Well, well, well.
I got up this morning at 6:45 (an ungodly hour for a college student) and got myself ready for The Day. I picked up Jill in front of her dorm, and the two of us drove to the clinic together. We arrived a couple of minutes early, and I signed in. She ate a cookie. I pouted because I wasn't allowed to eat a cookie (or anything else, for that matter). As per usual, I was handed a pager that started buzzing and blinking a while later. (Those blinkers always make me think of PF Chang's, my favourite restaurant ever. Positive association, but I continue to be disappointed that I am not served coconut curry vegetables with tofu when they lead me away.)
I had been told that they were going to do an ultrasound (again) to determine the exact location of the lumps, so they could make the smallest possible incision and remove them easily. I headed in there cheerfully enough, dreading the cold gel but certainly not worried. Then they pulled out.. what was that?
"Wire," Dr. West explained. "It's to mark where the lumps are, so I know where to cut."
WIRE? I was thinking more... Sharpie. You know, something colourful and NOT WIRE. He injected a bit (not enough) of Novacaine, and I winced and whined (I am ashamed to admit) through the wire-insertion procedure. I don't like needles. I don't like needles under the best of circumstances. I'm chipper and chatty when I give blood, and I do give blood regularly, but I never like it. Wire is not a jot better.

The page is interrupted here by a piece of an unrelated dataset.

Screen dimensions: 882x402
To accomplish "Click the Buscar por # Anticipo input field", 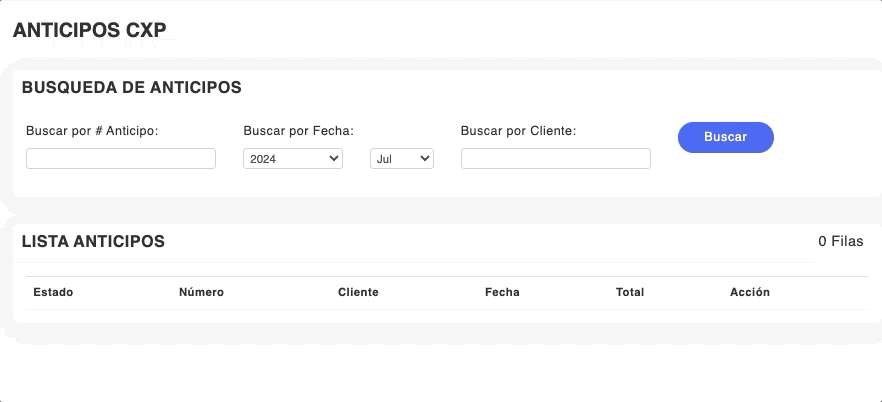I will (121, 158).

Successfully wired, I trembled out to where Jill waited for me, and whined a bit to her too. Oh, the deception! We then headed next door, to where the surgery itself would be performed. We waited in a room that had decorative lamps. Really. There was no way to turn them on, as there were no outlets. Weird.
After a while, I was whisked back, changed into a robe, and had an IV inserted into my hand (more needles!). They gave me ugly grey socks that I think one of the doctors must have stolen from the airplane, and asked me if I had any metal in my body (yes, wire!). They asked me what kind of anesthetic I wanted (general, general, general!) and informed me I was not pregnant (no surprise there). Then Jill came in and kept me company until they took me away.
Then they rolled me away on a bed. I've always kind of wanted to do that. I don't remember a whole lot after that, except being fastened to the surgical table with Velcro straps (what HAPPENED that caused them to make THAT a standard part of operating procedure?), and my arms were outstretched. They pricked me with a needle of something (yes, another needle), put a mask on my face, and--
I woke up in recovery. I felt fine, though exhausted. Jill drove me home, we stopped to fill my prescription for Vicodan, then... well, since then I've been lounging and watching TV shows on my computer, talking to the different people who come to visit, enjoying the flowers and balloons I have so generously been given, and generally feeling shocked that I'm not a) in terrible pain or b) really out of it. I'm only JUST starting to feel the first twinges of pain. If it gets worse I'll take one of my Vicodan, but I'm not there yet.
And that is that. Thank you all for your good wishes, and I hope your weekends have been sunny and fun!